In this video, Dr. Chhoda explores the link between funding for state and local governments, and the elephant in the room that the major news is not really talking about. State funding is the ‘sticking point’ and states are stuck like a ping pong ball between the administration and the Democrats. In this video, we explore:
1. THE EXTENT OF THE REVENUE DECLINES FOR STATE GOVERNMENTS ACROSS THE COUNTRY
2. THE EVOLVING POSITION FROM THE ADMINISTRATION AND REPUBLICAN PARTY
3. THE ELEPHANT IN THE ROOM – THE IMPACT OF THE PANDEMIC ON RED as well as BLUE STATES
State and local governments have been cutting spending and firing workers amid widespread budget shortfalls.
Damaging cuts have already begun. In Georgia, policymakers approved a 10 percent cut for 2021, including a nearly $1 billion cut for K-12 public schools and cuts to programs for children and adults with developmental disabilities, among others. Maryland’s governor has proposed nearly $1.5 billion in cuts; some have already taken effect, including large cuts to colleges and universities. Florida’s governor vetoed $1 billion in spending that lawmakers approved before the crisis and ordered agencies to look for up to 6 percent more in cuts. The state also cut money for community colleges and services related to behavioral health, including opioid and other substance use treatment services, crisis intervention services, and services for people experiencing homelessness.

= Material provided =
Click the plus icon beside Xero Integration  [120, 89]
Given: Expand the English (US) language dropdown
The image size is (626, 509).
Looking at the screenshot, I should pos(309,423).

= Work instructions =
**a)** Do these statements agree with the video description? Answer yes or no for each and quote the words that decide it.
(i) Policymakers in Georgia approved a 10 percent cut for 2021.
(ii) Maryland's governor has proposed nearly $1 billion in cuts.
(iii) Florida's governor vetoed $1 billion in spending that lawmakers had approved before the crisis.
**b)** Answer these from the video description, one answer per line:
(i) Who explores the link between funding for state and local governments and "the elephant in the room"?
(ii) What are states said to be stuck like between the administration and the Democrats?
(iii) How much more in cuts did Florida's governor order agencies to look for?

= Results =
**a)**
(i) Yes: "In Georgia, policymakers approved a 10 percent cut for 2021"
(ii) No: "Maryland’s governor has proposed nearly $1.5 billion in cuts"
(iii) Yes: "Florida’s governor vetoed $1 billion in spending that lawmakers approved before the crisis"

**b)**
(i) Dr. Chhoda
(ii) A ping pong ball
(iii) Up to 6 percent